LISTSERV mailing list manager LISTSERV 16.0

Help for ZNG Archives


ZNG Archives

ZNG Archives


[email protected]


View:

Message:

[

First

|

Previous

|

Next

|

Last

]

By Topic:

[

First

|

Previous

|

Next

|

Last

]

By Author:

[

First

|

Previous

|

Next

|

Last

]

Font:

Proportional Font

LISTSERV Archives

LISTSERV Archives

ZNG Home

ZNG Home

ZNG  May 2002

ZNG May 2002

Subject:

Re: Betr.: Ralph's Premises

From:

Alan Kent <[log in to unmask]>

Reply-To:

Z39.50 Next-Generation Initiative

Date:

Wed, 15 May 2002 12:12:02 +1000

Content-Type:

text/plain

Parts/Attachments:

Parts/Attachments

text/plain (256 lines)

On Wed, May 15, 2002 at 02:21:38AM +0200, Theo van Veen wrote:
> First I have to say that I appreciate the work being done on CQL and
> Explain. Nevertheless I think that we should make use of some new
> opportunities now we are defining a new query language.

I certainly agree its worth arguing through issues - it is the best
way to solve problems early on rather than later.

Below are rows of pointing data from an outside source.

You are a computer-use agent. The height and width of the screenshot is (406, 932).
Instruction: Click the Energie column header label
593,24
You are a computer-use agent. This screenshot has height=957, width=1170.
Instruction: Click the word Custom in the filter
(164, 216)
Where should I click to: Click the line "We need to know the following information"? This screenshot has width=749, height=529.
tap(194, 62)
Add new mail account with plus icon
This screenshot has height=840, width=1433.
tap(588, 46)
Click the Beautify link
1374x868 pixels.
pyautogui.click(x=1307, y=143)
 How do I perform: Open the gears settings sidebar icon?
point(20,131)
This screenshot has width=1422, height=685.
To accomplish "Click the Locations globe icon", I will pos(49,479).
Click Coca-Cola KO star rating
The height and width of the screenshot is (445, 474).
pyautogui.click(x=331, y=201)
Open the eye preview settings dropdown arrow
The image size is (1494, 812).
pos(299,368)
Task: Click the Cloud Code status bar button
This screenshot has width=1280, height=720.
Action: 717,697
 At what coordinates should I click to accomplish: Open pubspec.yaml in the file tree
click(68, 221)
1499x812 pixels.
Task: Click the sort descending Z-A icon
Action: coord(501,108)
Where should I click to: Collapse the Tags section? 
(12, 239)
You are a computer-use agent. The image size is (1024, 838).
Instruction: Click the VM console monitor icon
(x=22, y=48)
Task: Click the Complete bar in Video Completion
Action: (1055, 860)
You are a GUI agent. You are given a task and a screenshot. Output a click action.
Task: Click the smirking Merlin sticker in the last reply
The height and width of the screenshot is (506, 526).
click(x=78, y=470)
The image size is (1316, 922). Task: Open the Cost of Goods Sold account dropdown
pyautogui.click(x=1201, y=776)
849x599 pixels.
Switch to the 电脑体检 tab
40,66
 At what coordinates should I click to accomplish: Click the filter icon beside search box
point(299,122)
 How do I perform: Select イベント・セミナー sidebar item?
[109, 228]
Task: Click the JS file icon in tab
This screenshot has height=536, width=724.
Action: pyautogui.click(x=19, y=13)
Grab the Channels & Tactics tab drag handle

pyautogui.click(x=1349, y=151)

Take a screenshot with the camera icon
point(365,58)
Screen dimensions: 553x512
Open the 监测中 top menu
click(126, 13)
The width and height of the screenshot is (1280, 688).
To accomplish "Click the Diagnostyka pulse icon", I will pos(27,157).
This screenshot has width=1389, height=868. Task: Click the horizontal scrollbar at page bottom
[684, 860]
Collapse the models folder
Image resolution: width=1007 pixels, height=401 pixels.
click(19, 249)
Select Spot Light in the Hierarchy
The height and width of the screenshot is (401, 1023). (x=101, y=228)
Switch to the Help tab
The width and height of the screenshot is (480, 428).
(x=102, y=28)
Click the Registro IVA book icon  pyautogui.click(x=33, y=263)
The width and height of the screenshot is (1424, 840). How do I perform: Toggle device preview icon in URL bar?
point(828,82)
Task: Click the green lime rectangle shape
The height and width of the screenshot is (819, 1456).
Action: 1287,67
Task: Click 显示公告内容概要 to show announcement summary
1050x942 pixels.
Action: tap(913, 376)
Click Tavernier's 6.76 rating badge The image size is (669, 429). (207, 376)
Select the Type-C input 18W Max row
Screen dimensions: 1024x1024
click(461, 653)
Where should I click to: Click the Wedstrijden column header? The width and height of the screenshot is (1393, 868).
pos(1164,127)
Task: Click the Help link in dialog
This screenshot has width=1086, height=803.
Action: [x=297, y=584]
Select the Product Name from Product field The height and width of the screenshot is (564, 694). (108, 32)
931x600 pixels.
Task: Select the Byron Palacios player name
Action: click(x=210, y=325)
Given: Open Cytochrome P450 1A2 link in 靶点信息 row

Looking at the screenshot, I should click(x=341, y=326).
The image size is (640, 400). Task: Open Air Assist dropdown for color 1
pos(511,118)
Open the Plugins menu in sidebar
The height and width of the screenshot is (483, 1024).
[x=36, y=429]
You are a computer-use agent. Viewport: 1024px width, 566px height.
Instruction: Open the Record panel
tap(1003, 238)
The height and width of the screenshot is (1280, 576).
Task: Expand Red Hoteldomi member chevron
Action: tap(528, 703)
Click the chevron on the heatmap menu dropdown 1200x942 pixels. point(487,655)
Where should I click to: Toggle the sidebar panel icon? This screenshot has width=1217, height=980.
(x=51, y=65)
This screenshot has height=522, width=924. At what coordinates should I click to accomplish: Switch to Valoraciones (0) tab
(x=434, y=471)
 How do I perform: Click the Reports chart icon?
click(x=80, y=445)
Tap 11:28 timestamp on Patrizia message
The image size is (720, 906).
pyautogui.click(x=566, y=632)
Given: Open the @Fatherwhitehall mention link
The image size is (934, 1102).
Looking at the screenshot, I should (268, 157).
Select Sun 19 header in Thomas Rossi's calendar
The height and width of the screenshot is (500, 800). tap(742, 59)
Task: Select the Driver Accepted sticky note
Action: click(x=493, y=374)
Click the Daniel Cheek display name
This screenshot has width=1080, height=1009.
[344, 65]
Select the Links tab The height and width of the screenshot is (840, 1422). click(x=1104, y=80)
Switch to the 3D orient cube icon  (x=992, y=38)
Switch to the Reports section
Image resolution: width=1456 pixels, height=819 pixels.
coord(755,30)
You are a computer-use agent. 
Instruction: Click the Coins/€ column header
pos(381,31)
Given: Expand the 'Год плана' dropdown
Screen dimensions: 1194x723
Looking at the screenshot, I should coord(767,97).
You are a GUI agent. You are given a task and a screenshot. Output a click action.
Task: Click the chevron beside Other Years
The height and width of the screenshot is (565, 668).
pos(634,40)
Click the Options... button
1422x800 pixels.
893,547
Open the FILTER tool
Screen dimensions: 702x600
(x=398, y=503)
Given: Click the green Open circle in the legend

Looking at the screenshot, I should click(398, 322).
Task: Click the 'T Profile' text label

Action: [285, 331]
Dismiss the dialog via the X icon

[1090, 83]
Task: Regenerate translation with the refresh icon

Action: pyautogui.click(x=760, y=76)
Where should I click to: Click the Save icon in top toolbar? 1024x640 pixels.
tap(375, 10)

> First as a reaction on Ralph:
>
> >So, if I support both dc.title and bath.title and you send me
> >unqualified title, what do you expect me to do?  It just so happens
> >that I specified in my explain record that the default index set was
> >bath, but what if you were expecting it to be dc?
>
> What should the client do in this case? Explain to the user that
> there are different sorts of titles? Or just make an arbitrary choice
> for the user?

As I understand it, you (Theo) want a single concept of "title" in CQL.
(Please correct me if I am wrong!) If there is a single concept of
"title", then you don't need qualifiers.

The problem that others (including me) have expressed is that there is
not a single definition of "title". In Dublin Core there are defined
semantics for "title" (the name of a book etc). However, in another
application "title" might mean "Mr/Mrs/Ms/Dr/Sir" etc. Using prefixes
is therefore proposed to qualify "title" (such as "dc.title") to
disambiguate the meaning of "title".

There *are* multiple solutions to the problem (and using a prefix is
only one of them).

(1) Come up with a global namespace for *all* concepts (without prefixes)
    and the first person to come up with a meaning of "title" gets to use
    that name, and any later meaning that comes along needs to use a
    different name (e.g. "formal_title").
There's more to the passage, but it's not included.